++++ Provided text
Esquire hit piece equates 9/11 Truth with Holocaust denial: "Why People Who Love Conspiracy Theories Are Part of the Problem"

Esquire magazine takes a stab at "conspiracy theorists" in a recent piece ostensibly intended to coincide with the release of Angels and Demons.

This article is so jam-packed with nonsense, it's a veritable Hit Pieces for Dummies. The by-line reads:

"The difference between the millions obsessed with Angels and Demons and the whack jobs denying 9/11 and the Holocaust says a lot about Obama's hopes for a new era of responsibility"

Check out the first paragraph, in which 9/11 Truth is equated with antisemitism, the moon landing, and the New World Order:

Conspiracy theorists — 9/11 deniers, moon-landing paranoiacs, Cassandras of the New World Order — are the holy fools of our age. Things are not what they seem, they preach to us daily from their street corners and Web sites, and try as we might to ignore them, we can't help but soak up their toxic paranoia and narcissism in our best sellers and blockbusters. Pop culture has always had plots and conspiracies, of course — the first blockbuster was the white-supremacist epic Birth of a Nation, whose major theme was the secret agenda behind Southern Reconstruction. Back then conspiracy theory was a shocking device; today it's a marketing tool. This month Angels and Demons will be released, the latest installment of the conspiracy-themed global franchise spawned by Dan Brown's The Da Vinci Code. While Da Vinci starred Opus Dei, a Catholic organization whose secret, unstated mission is to suppress the knowledge that Jesus had kids with Mary Magdalene, Angels and Demons takes on the Illuminati, a secular secret society that supposedly exists to impose Enlightenment on the world against its will. As far as Brown and his readers are concerned, it doesn't matter what purpose any given secret society serves — religion or atheism, the church or its opposite — just so long as there's a conspiracy. The hunger that Brown's books feed is not a hatred of one group or another but the fantasy that someone, whoever it may be, is running the show from behind the scenes. The rumor circulating about his next book, putatively titled The Solomon Key, is that it's about the Freemasons. Maybe Mel Gibson will get lucky and Brown will then move on to the Jews.
++++++++
++++ Record extracts
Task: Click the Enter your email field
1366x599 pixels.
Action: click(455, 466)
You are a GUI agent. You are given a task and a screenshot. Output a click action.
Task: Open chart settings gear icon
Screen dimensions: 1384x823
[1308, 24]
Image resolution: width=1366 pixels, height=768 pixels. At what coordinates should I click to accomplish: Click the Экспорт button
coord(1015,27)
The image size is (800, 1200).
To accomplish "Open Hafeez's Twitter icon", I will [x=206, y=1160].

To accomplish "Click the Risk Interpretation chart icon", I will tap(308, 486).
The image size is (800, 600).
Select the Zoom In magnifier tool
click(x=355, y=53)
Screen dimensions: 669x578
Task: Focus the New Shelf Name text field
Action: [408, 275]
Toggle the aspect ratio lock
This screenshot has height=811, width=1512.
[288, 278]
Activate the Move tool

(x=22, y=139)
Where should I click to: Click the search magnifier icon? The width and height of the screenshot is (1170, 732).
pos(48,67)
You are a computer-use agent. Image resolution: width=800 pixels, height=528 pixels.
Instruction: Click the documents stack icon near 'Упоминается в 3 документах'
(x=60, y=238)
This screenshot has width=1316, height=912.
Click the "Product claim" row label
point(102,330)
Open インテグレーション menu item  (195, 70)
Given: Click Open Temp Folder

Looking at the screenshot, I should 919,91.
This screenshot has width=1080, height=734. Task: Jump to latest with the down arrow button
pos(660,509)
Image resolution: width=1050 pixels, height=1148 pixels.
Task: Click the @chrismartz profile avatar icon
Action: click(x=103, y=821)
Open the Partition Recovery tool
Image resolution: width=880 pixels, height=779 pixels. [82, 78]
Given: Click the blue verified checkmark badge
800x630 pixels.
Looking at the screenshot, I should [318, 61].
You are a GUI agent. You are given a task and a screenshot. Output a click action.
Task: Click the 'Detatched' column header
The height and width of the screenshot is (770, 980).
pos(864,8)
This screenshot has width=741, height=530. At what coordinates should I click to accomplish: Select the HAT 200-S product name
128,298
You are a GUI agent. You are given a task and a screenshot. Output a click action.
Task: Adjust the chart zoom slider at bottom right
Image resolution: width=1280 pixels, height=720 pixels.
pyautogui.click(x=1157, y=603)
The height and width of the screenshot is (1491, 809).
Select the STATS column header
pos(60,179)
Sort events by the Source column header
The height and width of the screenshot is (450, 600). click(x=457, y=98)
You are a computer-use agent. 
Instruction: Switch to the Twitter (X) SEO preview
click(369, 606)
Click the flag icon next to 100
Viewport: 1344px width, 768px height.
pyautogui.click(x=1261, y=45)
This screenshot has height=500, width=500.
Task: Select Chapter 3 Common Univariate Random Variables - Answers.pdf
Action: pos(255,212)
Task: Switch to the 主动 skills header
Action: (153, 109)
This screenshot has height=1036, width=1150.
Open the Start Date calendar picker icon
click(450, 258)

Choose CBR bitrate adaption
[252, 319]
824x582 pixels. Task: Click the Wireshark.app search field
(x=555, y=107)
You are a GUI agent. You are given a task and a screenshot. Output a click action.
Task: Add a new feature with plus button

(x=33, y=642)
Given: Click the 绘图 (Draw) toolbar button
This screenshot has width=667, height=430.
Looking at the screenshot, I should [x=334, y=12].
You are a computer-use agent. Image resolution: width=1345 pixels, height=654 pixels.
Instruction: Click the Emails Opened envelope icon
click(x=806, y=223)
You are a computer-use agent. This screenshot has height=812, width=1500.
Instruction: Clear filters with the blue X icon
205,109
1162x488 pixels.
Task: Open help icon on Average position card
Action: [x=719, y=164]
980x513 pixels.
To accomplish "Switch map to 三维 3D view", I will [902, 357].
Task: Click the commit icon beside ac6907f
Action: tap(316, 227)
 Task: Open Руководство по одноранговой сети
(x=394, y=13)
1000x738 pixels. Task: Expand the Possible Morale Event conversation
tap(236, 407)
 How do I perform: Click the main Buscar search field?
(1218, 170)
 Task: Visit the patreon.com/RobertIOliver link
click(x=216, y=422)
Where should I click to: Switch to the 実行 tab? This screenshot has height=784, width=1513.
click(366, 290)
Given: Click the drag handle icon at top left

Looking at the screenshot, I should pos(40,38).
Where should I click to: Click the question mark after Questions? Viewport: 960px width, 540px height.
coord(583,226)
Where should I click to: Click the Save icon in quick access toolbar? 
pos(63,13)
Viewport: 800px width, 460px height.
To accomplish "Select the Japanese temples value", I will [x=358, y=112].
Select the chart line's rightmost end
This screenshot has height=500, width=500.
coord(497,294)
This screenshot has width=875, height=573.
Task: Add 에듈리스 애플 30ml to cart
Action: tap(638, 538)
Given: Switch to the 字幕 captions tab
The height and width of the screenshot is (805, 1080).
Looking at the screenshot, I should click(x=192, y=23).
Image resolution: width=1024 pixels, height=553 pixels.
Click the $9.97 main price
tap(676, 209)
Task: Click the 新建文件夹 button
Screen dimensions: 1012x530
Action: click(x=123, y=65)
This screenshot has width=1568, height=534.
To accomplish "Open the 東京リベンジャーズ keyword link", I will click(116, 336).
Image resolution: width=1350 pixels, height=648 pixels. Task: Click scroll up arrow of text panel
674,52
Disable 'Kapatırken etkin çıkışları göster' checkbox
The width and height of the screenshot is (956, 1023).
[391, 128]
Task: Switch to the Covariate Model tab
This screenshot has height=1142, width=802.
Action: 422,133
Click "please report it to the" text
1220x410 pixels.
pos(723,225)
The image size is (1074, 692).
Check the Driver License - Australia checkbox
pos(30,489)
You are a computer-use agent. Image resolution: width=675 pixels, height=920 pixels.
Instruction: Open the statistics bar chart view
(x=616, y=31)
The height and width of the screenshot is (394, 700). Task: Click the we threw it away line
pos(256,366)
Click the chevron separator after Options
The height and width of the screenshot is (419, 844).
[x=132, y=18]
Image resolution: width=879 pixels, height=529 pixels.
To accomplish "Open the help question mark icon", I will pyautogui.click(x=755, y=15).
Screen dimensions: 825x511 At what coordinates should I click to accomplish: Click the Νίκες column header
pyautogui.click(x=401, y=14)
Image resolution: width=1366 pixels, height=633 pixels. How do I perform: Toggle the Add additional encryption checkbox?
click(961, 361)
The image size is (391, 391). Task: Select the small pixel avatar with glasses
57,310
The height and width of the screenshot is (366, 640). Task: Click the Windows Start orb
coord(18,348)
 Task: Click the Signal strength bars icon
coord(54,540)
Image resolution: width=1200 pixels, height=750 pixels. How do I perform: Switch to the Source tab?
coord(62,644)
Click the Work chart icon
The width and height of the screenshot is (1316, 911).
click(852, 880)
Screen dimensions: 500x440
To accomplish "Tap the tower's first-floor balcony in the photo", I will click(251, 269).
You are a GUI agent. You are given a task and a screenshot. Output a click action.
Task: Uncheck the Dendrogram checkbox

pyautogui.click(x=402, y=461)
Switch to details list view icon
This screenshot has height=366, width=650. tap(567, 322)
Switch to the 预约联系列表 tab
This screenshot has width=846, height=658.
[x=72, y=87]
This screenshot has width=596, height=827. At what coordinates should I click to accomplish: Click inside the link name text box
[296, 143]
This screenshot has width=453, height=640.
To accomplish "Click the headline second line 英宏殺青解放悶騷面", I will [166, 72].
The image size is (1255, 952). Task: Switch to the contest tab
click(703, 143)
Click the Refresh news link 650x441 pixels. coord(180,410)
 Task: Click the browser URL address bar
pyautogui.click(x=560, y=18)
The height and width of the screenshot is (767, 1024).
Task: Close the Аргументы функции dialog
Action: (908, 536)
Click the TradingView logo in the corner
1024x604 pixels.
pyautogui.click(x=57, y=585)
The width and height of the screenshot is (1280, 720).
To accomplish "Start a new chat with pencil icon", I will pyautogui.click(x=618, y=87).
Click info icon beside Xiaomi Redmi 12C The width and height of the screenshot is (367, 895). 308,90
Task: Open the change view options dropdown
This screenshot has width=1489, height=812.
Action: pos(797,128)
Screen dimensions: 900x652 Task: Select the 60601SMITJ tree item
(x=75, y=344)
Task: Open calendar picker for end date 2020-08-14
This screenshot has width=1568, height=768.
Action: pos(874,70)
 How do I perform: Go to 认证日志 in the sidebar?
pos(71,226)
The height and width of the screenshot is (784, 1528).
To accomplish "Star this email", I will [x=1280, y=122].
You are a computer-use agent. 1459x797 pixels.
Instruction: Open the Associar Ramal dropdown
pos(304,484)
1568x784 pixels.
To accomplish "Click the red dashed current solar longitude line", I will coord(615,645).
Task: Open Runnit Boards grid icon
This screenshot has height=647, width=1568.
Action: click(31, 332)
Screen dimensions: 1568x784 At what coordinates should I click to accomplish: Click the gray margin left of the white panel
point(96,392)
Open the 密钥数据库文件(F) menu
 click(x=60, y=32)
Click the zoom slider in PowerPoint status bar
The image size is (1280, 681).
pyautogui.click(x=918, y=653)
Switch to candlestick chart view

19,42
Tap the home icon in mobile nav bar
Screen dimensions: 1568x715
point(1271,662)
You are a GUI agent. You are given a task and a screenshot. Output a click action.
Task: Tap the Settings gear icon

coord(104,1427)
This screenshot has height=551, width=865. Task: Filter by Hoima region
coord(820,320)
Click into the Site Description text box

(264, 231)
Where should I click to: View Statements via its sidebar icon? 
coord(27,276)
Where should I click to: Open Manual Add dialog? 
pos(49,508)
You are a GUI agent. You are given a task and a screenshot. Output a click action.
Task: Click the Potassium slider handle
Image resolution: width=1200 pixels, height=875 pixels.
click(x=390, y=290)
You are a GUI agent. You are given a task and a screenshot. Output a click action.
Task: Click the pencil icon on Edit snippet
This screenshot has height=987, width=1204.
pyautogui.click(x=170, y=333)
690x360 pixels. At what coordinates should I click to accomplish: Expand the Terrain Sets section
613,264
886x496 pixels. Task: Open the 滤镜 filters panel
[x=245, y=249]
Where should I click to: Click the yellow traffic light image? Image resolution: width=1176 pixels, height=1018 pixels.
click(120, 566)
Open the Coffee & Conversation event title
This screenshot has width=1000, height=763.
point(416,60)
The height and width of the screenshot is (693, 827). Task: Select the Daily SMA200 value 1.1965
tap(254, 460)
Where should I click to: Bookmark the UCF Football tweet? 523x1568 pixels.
++++++++
### Actions to take
a) Using the post about the Esquire piece, answer:
(i) Which release was the Esquire piece ostensibly meant to coincide with?
(ii) What does the quoted paragraph call the first blockbuster?
(iii) What is the rumored title of Dan Brown's next book?
b) List every organization or society that the post about the Esquire piece names as a subject of Dan Brown's books, including the rumored one.

### Answers by task
a)
(i) Angels and Demons
(ii) Birth of a Nation
(iii) The Solomon Key

b) Opus Dei, the Illuminati, the Freemasons